Late, the U.S. Federal Aviation Administration said it approved Boeing's battery certification plan and will permit two aircraft limited flights to test the new design.
Regulators grounded the 50 fuel-efficient Dreamliners in use by airlines on January 16 after a battery fire on a Japan Airlines Co Ltd 787 at Boston airport and a second battery incident on an All Nippon Airways Co Ltd flight in Japan.
Boeing halted deliveries of the lightweight aircraft, although its factories continue to make it. The firm is losing an estimated $50 million a week while the planes are grounded.
"We won't allow the plane to return to service unless we're satisfied that the new design ensures the safety of the aircraft and its passengers," U.S. Transportation Secretary Ray LaHood said in a statement.
Boeing's new battery - which it presented to the FAA in late February - is designed to minimize the chances of a short circuit, better insulates the cells within the battery, and adds a new containment and venting system to prevent damage even if the battery catches fire.
The FAA said the new design must pass a series of tests before it is approved and that the agency will be "closely involved" in the certification process. The FAA has been criticized for delegating too much responsibility to manufacturers in certifying equipment.
The FAA's decision was welcomed by Boeing, while Kyoto-based GS Yuasa declined to comment.
"Today's approval from the FAA is a critical and welcome milestone toward getting the fleet flying again and continuing to deliver on the promise of the 787," Boeing Chief Executive Jim McNerney said in a statement.
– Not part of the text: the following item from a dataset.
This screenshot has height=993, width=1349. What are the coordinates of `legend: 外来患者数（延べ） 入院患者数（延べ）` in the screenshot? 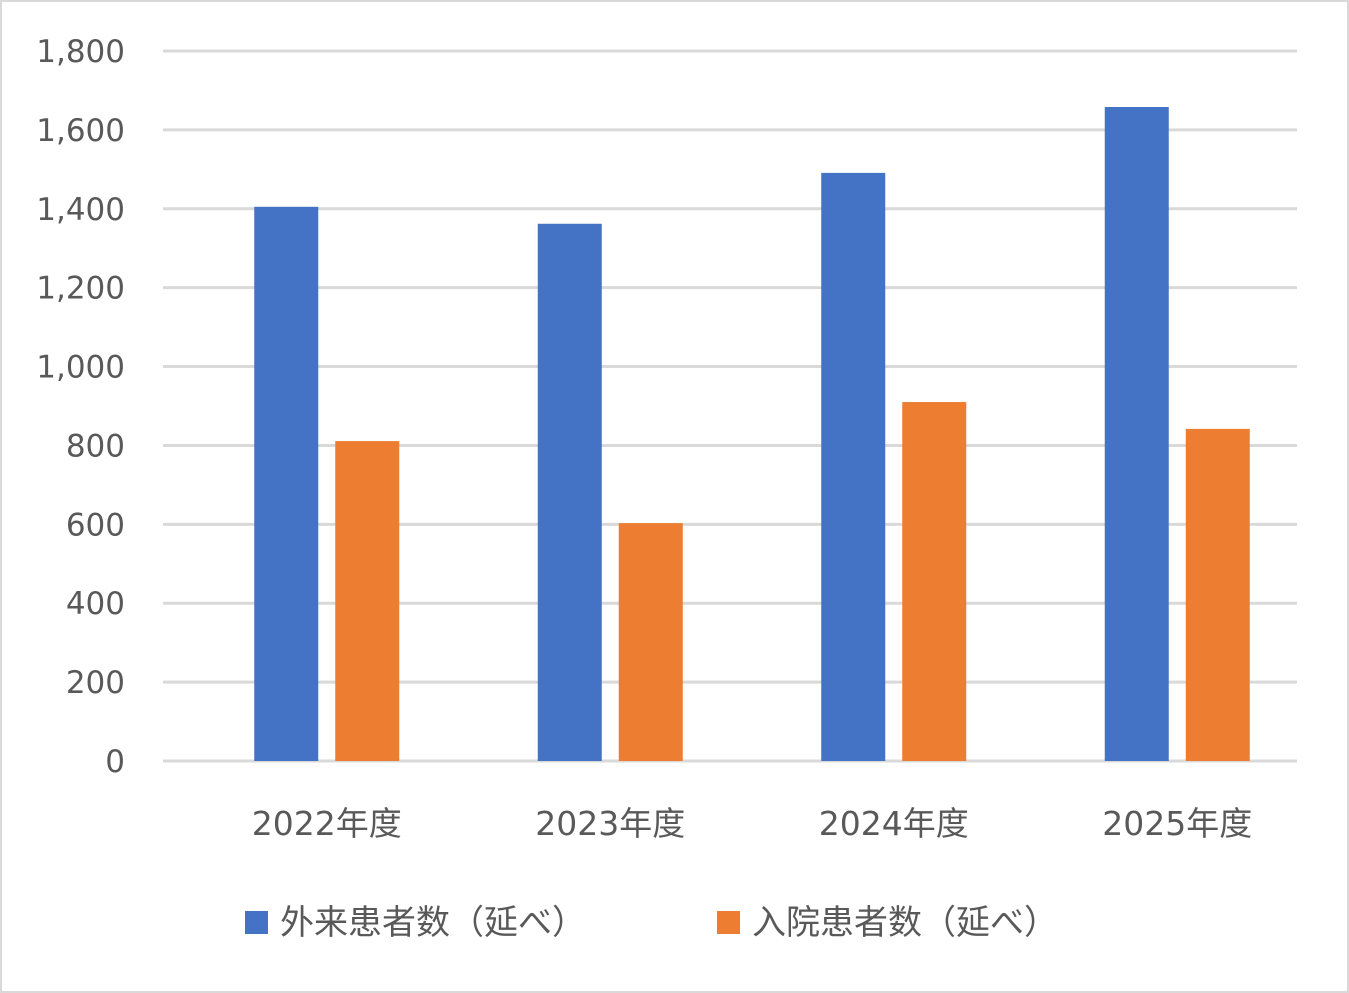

Japan's Civil Aviation Bureau, its FAA counterpart, reiterated that 787 flights can resume before Boeing finds the root cause of the battery problems as long as the fix demonstrates that the trouble experienced on the All Nippon Airways flight can be prevented.
"There are various steps towards resuming flights and this is another step forward so this is a good development. And I may be repeating my earlier comments, but there are still steps required," said Shigeru Takano, senior safety official at the CAB.
Airline customers cautiously agreed. All Nippon Airways, a Dreamliner launch customer which has 17 of the planes it wants to bring back into service, said the FAA approval represented "a major step towards the resumption of flights," while rival Japan Airlines said it was another step in the right direction, and would continue to work with related parties on the issue.